Games are typically designed for entertainment, but “serious games” have become popular for training, wellness and other important applications. And there is a need for serious gaming for the older adults. With our increasing aging population comes corresponding increases in age-related conditions associated with impaired cognitive status, and gaming can be applied for cognitive assessments.
“Individuals with cognitive impairments may benefit from playing serious games, which can potentially assess a variety of factors associated with cognitive decline in dementia,” says Mark Chignell, a psychologist and professor in the department of mechanical and industrial engineering, University of Toronto. He is a lead researcher who works with AGE-WELL, a Canadian network of scientists, older adults, caregivers, partner organizations and future leaders. He presented his findings about therapeutic gaming at the AGE-WELL conference held in Vancouver last fall.
When individuals are active and stimulated, serious gaming can help by slowing down or furthering cognitive decline. “We know it is important to measure cognitive status— much can be lost in day- to-day living to the point where you can no longer plan and organize,” he says, adding that this is the biggest concern for aging in place.
In Ontario, for instance, there is only a 14-month life expectancy in long-term care homes with people who already have complex problems. Unfortunately, most of these patients cannot benefit from gaming. But people with dementia account for half of that population, and they are prime candidates for serious gaming.
A doctor at Sunnybrook Hospital first came up with the idea of using the “whack-a-mole” game to help with elderly patients in ER who risk developing delirium. The patients were given the game to hit the moles.
“We found a correlation with game scores and traditional cognitive tests, such as giving a patient a pencil and paper to spell the word ‘world’ backwards and to draw a clock face,” explains Chignell. “Patients found it easier to play the game and it was more enjoyable. It can be played multiple times, which can be easily done when they have to wait several hours in ER.”
Chignell particularly sees a need to screen for dementia. His team has a version of the game on tablets, which has already been used in Canadian ERs and they have trials to validate it.
Whack-a-mole is being tweaked to benefit those in long-term care homes as well. Chignell found that people with dementia sometimes don’t do well using touch screens so his team developed six colour-coded push buttons to correspond with the mole, which is a hole on the screen that makes a whacky sound when the mole gets hit. “And apologies to the Save-the-Mole Society,” he says with a chuckle.

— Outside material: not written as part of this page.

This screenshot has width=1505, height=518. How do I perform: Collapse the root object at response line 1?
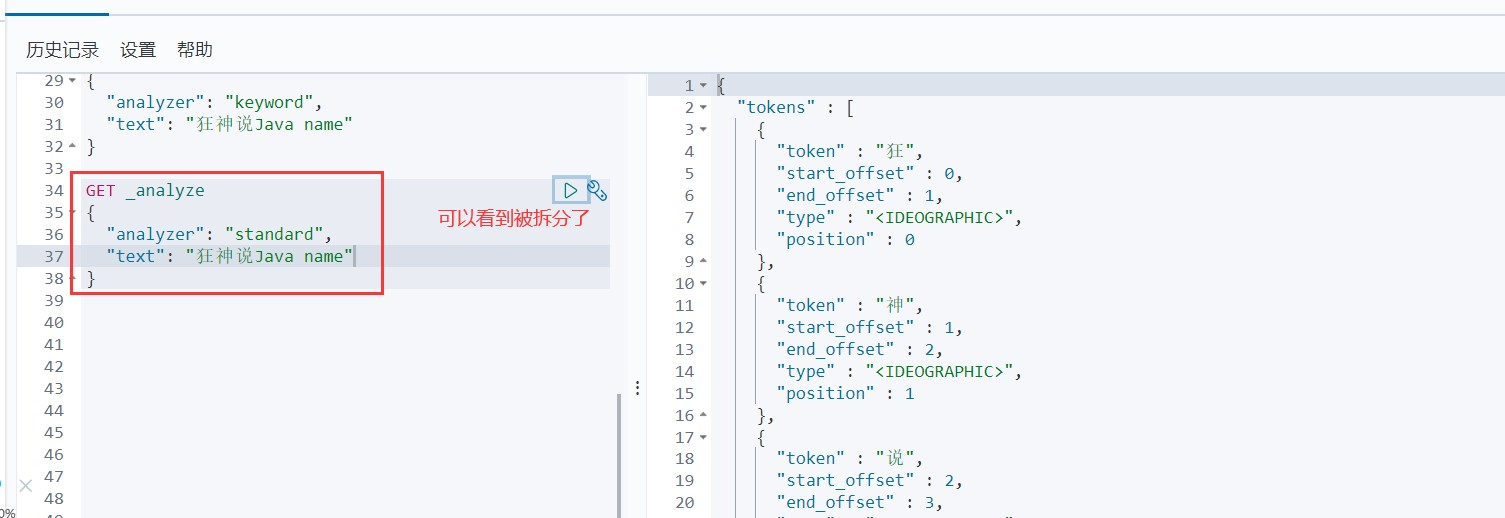pyautogui.click(x=703, y=86)
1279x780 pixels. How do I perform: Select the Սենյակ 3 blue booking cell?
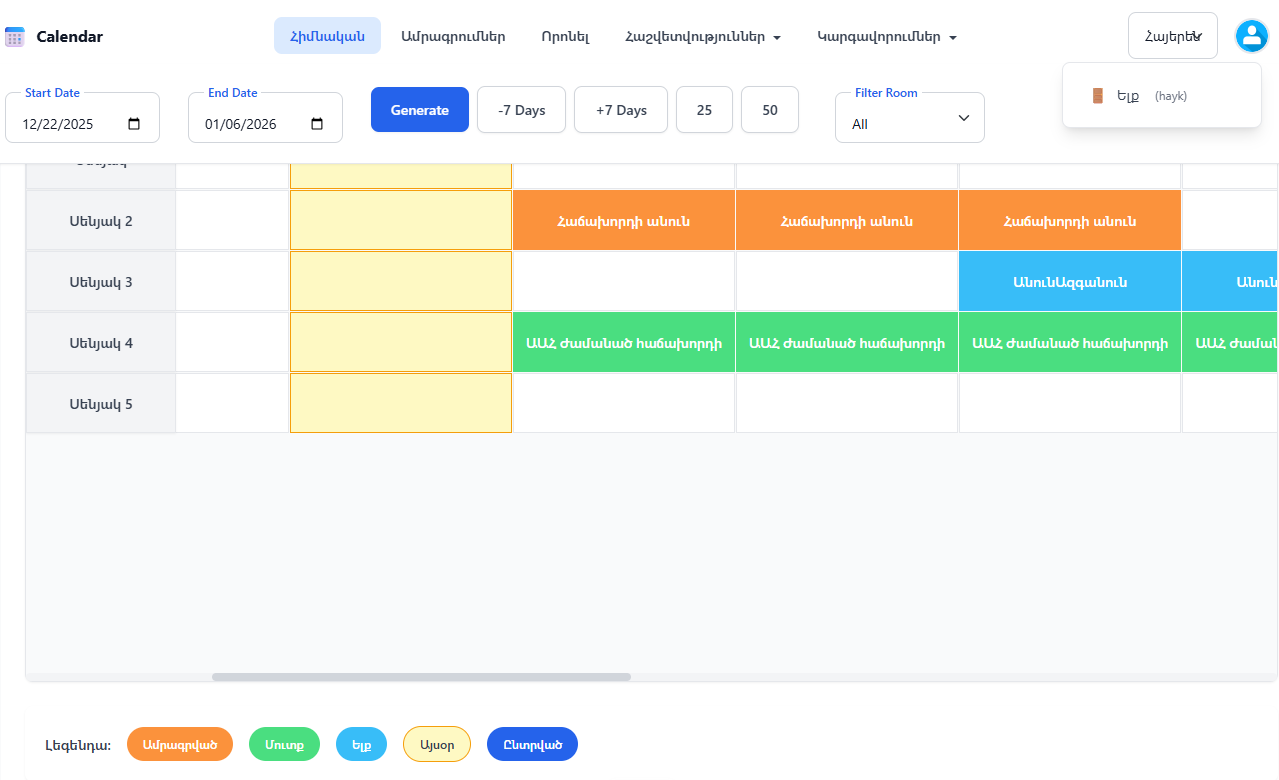pos(1069,282)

He is currently working with a cognitive neuroscientist and plans to create the mole game with different versions, such as a memory test. “We can create other versions,” he notes. “One of the issues we address is that we want individuals to play the game as often as possible. So we have added buttons to watch videos, like your own personal video channel. The mole game comes up now and then so you have to play it to get back to the video of your choice.”
Chignell’s plan is to give out 100 free tablets by mid 2019 and he has also started a project in New Brunswick. The goal is to put all the data on a confidential website where family members and staff can review and assess the status of a person.
“If we could have a way of measuring how well people are doing cognitively – based on them playing games – it will shift our focus away from medical conditions like bed sores and on to the things they need to maintain their human status.”
As Peter Drucker, known as the inventor of modern business management, once said, “You cannot manage what you can’t measure.”